IMPORTANT: Before start using our Python application we must set the PYTHONPATH environment variable to point to where we have all the Python scripts that make up our application in order for Python to find these at execution time.
- Set the PYTHONPATH variable to the location where you cloned the GitHub repository containing the Python application we are going to be working with
Produce a message¶
In order to produce a message, we execute the ProduceAvroMessage.py
. This script, as you could see in the Python Avro Producer section, is sending the event with key {'key': '1'}
and value {'message': 'This is a test message'}
according to the schemas defined in default_key.avsc and default_value.avsc for the key and value of the event respectively.
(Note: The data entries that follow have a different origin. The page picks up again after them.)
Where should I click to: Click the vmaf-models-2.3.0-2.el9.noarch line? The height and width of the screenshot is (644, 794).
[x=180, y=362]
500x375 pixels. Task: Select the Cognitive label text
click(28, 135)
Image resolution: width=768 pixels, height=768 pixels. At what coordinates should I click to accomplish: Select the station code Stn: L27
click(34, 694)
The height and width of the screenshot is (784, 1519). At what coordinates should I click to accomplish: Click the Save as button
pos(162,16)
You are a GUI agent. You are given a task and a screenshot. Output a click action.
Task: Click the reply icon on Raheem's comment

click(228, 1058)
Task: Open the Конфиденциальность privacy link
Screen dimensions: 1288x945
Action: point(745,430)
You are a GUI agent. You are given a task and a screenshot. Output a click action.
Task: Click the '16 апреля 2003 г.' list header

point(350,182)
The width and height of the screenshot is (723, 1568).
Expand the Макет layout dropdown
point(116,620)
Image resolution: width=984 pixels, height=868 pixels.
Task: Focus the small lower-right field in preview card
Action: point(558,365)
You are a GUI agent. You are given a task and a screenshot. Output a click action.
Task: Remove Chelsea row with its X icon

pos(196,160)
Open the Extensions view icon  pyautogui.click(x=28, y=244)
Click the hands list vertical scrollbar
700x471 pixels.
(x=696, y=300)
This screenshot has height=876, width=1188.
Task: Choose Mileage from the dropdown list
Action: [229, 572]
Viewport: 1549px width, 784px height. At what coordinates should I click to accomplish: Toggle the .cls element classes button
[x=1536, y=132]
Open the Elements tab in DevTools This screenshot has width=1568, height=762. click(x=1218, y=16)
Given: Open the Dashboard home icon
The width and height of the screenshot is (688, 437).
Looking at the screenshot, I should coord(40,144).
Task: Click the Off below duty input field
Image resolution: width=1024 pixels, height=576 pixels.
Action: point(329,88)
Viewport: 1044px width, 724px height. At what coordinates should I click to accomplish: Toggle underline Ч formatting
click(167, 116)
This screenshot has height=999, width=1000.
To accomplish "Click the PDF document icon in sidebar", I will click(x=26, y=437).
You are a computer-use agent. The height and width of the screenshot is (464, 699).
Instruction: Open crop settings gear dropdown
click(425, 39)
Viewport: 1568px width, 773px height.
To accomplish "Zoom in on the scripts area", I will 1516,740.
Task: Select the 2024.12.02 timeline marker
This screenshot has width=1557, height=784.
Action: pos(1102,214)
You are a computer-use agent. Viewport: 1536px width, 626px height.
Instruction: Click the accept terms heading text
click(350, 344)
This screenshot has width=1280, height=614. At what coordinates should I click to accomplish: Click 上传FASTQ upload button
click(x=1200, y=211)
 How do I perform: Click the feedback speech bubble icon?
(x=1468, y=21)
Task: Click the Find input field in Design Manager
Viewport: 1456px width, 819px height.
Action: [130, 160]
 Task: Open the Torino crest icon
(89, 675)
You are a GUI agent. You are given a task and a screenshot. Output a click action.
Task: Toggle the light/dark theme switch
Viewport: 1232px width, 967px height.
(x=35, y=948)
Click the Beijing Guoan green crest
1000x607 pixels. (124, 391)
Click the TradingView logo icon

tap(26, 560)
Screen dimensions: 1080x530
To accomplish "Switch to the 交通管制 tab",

Make sure you are on the right path where the python scripts live: ~/refarch-eda-tools/labs/es-cp4i-schema-lab-v10/src
Change user1
python3 ProduceAvroMessage.py test-schema-user1
@@@ Executing script: ProduceAvroMessage.py
The arguments for the script are: ['ProduceAvroMessage.py', 'test-schema-user1']
Creating event...
DONE
--- Event to be published: ---
{"key": 1}
{"message": "This is a test message"}
----------------------------------------
--- This is the configuration for the avro producer: ---
{'bootstrap.servers': 'es-1-kafka-bootstrap-integration.apps.eda-solutions.gse-ocp.net:443', 'schema.registry.url': 'https://my-user1:*****@es-1-ibm-es-schema-external-integration.apps.eda-solutions.gse-ocp.net', 'group.id': 'ProduceAvroMessagePython', 'security.protocol': 'SASL_SSL', 'sasl.mechanisms': 'SCRAM-SHA-512', 'sasl.username': 'my-user1', 'sasl.password': '*****', 'ssl.ca.location': '/home/ALMARAZJ/es-cert.pem', 'schema.registry.ssl.ca.location': '/home/ALMARAZJ/es-cert.pem'}
---------------------------------------------------
Message delivered to test-schema-user1 [0]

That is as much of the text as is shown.